Originally from Passage Island, McKinnon recalls spending childhood exploring tide pools, collecting rocks, making mud pies and constantly asking her parents: “Why?”
“Their answer would always be: ‘Let’s figure it out,’” she says.
And as a child who watched “way too much Star Trek,” she recalls having moral debates with her lawyer father about whether or not Data, an android, was a human with the right of self-determination. (Father and daughter concluded Data did indeed have humanity.)
Equipped with the ideal temperament for a scientist, McKinnon first studied physics.
Physics taught McKinnon everything about solving problems except the problems she wanted to solve.
As a UBC grad student she studied Martian volcanoes. It satiated her curiosity, but as impressive as the Olympus Mons shield volcano might be, it didn’t touch day-to-day life.
McKinnon dropped out of grad school without leaving.
“Which is a terrifying idea I recommend for nobody,” she says.
If curiosity alone wasn’t enough she thought maybe she should make some money. That idea was short lived.
“I like having enough money to not worry about, like, budgeting for cheese. [But] being a millionaire isn’t on my dream list,” she says. “I need to give back to society in a way that makes the world less bad.”
That realization curbed her existential crisis and sent her into a new direction: fluids.
There are no unifying rules in the field of fluids, she says. Seated in a coffee shop, McKinnon gestures to the mug on the table and the sweeteners on the counter. Coffee and honey are both fluids, but they pose “two entirely different equation systems.”
It seems entirely academic until you consider landslides.
“Landslides seem really simple. It’s rocks falling down hills. How hard can it get?”
But when those rocks and mud and tree trunks start rolling, they behave more like a fluid than a solid, she says.
“They get wonky.”
And making sense of that wonkiness is incredibly challenging. “What do you sample?” McKinnon asks. And how can you get a sample at the most relevant moment, which is when boulders the size of Buicks are cascading downhill.
“You can’t do it, even with robots,” she says.
But what you can do is make equivalent fluids in an attempt to predict where and when the next landslide will hit.
That field of research is crucial in determining, for example, where a home or a hospital should be built.
McKinnon lives near Lower Lonsdale, which is a popular spot for early career geoscientists who have an understanding of bedrock but not enough money to live farther up the hill.

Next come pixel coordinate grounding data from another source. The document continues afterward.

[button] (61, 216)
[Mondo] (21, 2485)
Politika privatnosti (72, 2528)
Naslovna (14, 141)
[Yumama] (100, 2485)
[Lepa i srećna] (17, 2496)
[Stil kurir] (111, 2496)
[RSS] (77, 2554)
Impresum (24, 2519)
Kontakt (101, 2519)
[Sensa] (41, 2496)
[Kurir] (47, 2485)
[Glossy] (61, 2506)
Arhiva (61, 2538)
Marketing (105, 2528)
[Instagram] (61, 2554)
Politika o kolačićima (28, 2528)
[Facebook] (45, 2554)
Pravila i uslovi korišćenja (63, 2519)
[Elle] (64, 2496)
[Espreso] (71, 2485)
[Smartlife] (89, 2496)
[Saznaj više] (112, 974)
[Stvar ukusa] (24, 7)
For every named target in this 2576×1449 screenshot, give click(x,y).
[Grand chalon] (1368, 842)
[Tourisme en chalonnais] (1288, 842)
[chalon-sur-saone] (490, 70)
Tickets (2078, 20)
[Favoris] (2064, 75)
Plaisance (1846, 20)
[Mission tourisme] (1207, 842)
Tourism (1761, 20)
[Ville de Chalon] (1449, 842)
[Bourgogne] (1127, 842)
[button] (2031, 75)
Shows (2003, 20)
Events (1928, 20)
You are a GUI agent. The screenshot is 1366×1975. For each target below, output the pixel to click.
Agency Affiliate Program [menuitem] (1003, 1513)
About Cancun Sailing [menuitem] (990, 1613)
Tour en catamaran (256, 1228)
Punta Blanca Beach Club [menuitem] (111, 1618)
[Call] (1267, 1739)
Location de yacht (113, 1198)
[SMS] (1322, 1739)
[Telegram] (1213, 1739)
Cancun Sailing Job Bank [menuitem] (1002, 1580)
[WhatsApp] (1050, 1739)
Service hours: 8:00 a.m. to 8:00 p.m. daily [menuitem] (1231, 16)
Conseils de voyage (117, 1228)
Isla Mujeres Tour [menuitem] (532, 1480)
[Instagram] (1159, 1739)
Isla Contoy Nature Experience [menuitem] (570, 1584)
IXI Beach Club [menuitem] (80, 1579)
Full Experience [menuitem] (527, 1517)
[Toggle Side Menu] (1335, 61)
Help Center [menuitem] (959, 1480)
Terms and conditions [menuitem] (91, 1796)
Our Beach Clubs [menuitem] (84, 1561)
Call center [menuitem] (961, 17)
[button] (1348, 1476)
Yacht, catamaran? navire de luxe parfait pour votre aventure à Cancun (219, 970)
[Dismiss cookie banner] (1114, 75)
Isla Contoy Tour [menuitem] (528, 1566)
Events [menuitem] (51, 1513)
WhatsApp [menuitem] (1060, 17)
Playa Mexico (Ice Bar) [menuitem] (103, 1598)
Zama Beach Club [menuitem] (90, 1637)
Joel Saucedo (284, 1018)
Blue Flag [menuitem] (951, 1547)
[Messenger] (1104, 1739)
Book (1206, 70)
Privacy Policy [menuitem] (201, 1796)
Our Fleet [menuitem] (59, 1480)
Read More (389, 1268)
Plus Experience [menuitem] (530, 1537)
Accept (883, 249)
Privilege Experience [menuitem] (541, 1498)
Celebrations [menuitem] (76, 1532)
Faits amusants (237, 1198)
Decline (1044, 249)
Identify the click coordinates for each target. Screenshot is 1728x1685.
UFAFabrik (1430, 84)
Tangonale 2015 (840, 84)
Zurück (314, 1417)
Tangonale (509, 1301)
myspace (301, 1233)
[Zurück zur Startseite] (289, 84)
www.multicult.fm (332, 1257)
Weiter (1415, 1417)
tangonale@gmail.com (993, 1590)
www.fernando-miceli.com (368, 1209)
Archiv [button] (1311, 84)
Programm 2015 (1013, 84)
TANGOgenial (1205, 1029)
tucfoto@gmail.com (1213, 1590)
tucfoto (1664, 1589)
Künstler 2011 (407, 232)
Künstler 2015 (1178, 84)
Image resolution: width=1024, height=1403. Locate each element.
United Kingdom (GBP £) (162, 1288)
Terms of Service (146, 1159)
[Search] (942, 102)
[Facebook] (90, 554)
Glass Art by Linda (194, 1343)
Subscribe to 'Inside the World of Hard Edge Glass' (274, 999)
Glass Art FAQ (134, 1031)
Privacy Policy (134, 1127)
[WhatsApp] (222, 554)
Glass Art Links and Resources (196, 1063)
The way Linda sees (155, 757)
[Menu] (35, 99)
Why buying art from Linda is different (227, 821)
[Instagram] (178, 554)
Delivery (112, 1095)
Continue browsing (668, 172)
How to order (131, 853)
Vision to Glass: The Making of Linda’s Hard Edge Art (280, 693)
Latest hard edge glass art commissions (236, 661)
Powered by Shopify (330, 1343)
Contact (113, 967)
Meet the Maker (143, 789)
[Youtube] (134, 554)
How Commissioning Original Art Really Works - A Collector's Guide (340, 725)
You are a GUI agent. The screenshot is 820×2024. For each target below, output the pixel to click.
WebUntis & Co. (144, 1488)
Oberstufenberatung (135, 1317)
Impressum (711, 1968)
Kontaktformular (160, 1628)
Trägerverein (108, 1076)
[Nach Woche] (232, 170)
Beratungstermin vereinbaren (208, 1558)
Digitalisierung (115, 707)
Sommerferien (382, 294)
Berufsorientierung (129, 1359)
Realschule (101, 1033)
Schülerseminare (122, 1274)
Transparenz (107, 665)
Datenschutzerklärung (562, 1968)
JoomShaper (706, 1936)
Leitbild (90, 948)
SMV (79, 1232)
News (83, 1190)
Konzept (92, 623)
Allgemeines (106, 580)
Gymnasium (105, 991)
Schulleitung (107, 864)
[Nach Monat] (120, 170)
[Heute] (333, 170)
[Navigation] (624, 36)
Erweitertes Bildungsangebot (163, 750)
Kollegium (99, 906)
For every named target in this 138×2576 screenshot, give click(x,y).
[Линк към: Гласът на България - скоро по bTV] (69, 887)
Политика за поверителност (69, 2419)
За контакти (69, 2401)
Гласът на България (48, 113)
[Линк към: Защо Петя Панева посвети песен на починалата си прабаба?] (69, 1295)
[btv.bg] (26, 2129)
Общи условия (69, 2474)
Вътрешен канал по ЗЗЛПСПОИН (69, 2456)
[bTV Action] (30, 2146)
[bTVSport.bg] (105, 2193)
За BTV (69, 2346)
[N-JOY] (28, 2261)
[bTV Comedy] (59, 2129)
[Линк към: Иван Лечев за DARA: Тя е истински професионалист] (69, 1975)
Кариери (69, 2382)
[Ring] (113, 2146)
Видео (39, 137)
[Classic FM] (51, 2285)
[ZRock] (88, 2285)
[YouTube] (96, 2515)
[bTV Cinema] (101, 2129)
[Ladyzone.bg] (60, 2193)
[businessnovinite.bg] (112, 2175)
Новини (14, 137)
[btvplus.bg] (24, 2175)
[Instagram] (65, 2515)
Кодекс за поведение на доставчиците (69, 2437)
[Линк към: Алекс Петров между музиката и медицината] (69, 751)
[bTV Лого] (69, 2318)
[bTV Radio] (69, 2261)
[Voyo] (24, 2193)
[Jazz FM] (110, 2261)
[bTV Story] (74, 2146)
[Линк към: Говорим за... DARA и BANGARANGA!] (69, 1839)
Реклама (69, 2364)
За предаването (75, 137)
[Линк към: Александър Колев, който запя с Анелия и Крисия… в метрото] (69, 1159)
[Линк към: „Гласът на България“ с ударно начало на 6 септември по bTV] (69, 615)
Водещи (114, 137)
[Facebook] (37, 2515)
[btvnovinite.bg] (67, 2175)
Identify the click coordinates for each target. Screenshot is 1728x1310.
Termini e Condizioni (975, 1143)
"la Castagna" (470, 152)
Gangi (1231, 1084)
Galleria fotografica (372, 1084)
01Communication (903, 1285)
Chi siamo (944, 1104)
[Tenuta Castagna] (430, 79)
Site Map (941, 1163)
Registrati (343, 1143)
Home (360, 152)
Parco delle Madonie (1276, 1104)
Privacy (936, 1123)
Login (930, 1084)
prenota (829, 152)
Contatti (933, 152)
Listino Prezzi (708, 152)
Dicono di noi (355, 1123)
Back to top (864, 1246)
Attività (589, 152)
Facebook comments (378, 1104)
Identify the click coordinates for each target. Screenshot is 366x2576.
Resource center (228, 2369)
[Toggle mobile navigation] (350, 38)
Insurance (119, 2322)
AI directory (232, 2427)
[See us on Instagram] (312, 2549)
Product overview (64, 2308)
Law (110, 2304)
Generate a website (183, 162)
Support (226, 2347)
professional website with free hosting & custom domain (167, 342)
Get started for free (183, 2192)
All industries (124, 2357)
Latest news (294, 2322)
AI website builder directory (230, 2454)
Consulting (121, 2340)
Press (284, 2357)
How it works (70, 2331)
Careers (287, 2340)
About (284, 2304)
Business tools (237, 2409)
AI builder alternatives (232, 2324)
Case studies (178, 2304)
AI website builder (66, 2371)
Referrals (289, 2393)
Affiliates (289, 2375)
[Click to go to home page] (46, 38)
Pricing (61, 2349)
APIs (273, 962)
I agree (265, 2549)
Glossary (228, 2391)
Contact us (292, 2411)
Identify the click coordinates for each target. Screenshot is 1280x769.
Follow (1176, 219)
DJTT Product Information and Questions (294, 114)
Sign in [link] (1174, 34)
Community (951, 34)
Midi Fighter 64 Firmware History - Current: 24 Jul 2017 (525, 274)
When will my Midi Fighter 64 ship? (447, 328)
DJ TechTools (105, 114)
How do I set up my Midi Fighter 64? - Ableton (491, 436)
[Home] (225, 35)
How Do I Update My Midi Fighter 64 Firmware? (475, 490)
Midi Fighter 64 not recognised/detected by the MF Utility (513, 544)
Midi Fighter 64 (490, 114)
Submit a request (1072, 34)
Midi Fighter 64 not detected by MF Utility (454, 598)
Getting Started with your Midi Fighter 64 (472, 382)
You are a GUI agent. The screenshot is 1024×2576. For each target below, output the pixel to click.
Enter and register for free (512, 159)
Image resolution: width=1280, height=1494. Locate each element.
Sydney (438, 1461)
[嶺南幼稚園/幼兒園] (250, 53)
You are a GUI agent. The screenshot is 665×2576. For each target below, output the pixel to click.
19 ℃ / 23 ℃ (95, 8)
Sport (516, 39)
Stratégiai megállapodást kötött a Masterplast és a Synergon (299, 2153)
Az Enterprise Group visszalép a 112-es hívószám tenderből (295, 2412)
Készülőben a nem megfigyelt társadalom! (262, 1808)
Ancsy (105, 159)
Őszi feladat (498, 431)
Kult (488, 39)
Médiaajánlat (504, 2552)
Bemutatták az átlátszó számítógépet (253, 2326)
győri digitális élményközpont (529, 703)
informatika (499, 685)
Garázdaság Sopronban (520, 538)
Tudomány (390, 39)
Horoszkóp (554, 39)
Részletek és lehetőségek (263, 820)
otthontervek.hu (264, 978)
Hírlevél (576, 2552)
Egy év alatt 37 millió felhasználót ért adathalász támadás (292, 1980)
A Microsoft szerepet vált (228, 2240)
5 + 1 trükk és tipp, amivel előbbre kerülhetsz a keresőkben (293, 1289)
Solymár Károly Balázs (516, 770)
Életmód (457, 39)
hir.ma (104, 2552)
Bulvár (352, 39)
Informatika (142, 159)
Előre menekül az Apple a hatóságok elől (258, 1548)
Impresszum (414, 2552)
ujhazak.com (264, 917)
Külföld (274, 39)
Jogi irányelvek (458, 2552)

A veteran of science bar nights, McKinnon is set to make her first appearance at a Star Wars-themed Nerd Nite North Vancouver on May 3. McKinnon is set to give a talk on Apocalyptic Party Planning.
There is a strong link between hosting parties and surviving a disaster, according to McKinnon, who also volunteers with North Shore Emergency Management.
“When something goes wrong, the very, very, very first responders are not the police, they’re not firefighters, they’re not paramedics. It’s the people who are physically closest to you,” she says.
One of the greatest predictors of survival and recovery is community resilience, McKinnon says. Places that have block parties are better off in a disaster.
“They have greater survival rates during disasters and they have faster recovery rates,” she says.
If you have neighbours over and they put their coat on your bed, they then know where you spend a third of your life. “So if the building collapses, I know where to start looking for you,” McKinnon explains.
If you’ve had neighbours over for a tea party, that means your neighbours likely know whether or not you have children, pets, or medical needs.
Just considering what could go wrong on your street, “even if it’s a zombie attack,” can help focus your mind when disaster does strike, McKinnon says.
“Just thinking about it, means you’re less likely to panic when something goes wrong.”